Directions for this task
Would you please retype the records that follow, word for word?

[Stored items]
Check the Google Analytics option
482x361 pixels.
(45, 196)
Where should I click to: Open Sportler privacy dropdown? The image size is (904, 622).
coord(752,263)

Written solution
Check the Google Analytics option
482x361 pixels.
(45, 196)
Where should I click to: Open Sportler privacy dropdown? The image size is (904, 622).
coord(752,263)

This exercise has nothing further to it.